‘I’m sorry – it’s just not good enough.’
If your complaints team is still responding with standardised, impersonal communications, you have every right to complain.
Dealing with entrenched, emotionally charged and dissatisfied customers can be tough – but the solution is simple. Customers with complaints want to have a conversation. Research shows that people respond more positively to conversations than to the written word. It also demonstrates that complainants have a deep emotional need for what they believe to be ‘justice’, and that this justice comes in different forms. A complaint is best approached through a skilful, customer-centric conversation that identifies and resolves this emotional need.
A well-known high street bank was struggling with poor complaint resolution in one area of their retail business. Repeated written communications were having little impact. Together with the leadership team, we transformed their approach. A conversation went from being the last resort to, in many cases, the first action. This involved a considerable shift of mindset towards a more proactive customer-centric approach. It also meant developing the skills and confidence to speak directly to the customer, along with the high-level analytical skills to understand customers’ needs and apply quick, efficient solutions. Results have been impressive. 90% of complaints are being resolved within 48 hours. More complex complaints taking more than two weeks to resolve have reduced by 30%, and complaints reportable to the FCA dropped by 9%.
Who will benefit from this programme?
This programme is for frontline teams who deal with customer complaints, whether by telephone, online or written word.

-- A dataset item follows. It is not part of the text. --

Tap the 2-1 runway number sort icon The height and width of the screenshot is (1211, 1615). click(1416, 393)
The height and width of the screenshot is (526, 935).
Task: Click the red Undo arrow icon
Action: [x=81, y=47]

This infographic summarises a consumer research survey that we conducted on a random population sample of 1000 respondents.
The research and insight shows that organisations need to rethink conventional approaches to handling complaints. Businesses are driving customers down a complaints route even when it’s a service conversation they want – over 50% of customers don’t want to make a complaint, yet find themselves being driven down an internal process. Without understanding what kind of ‘justice’ the customer is looking for, the right resolutions will be missed and conversations will be escalated unnecessarily. Training people to identify the ‘justice’ the customer is looking for and providing the right resolution to match that ‘justice’ is key to driving resolution at first point of contact (FPOC).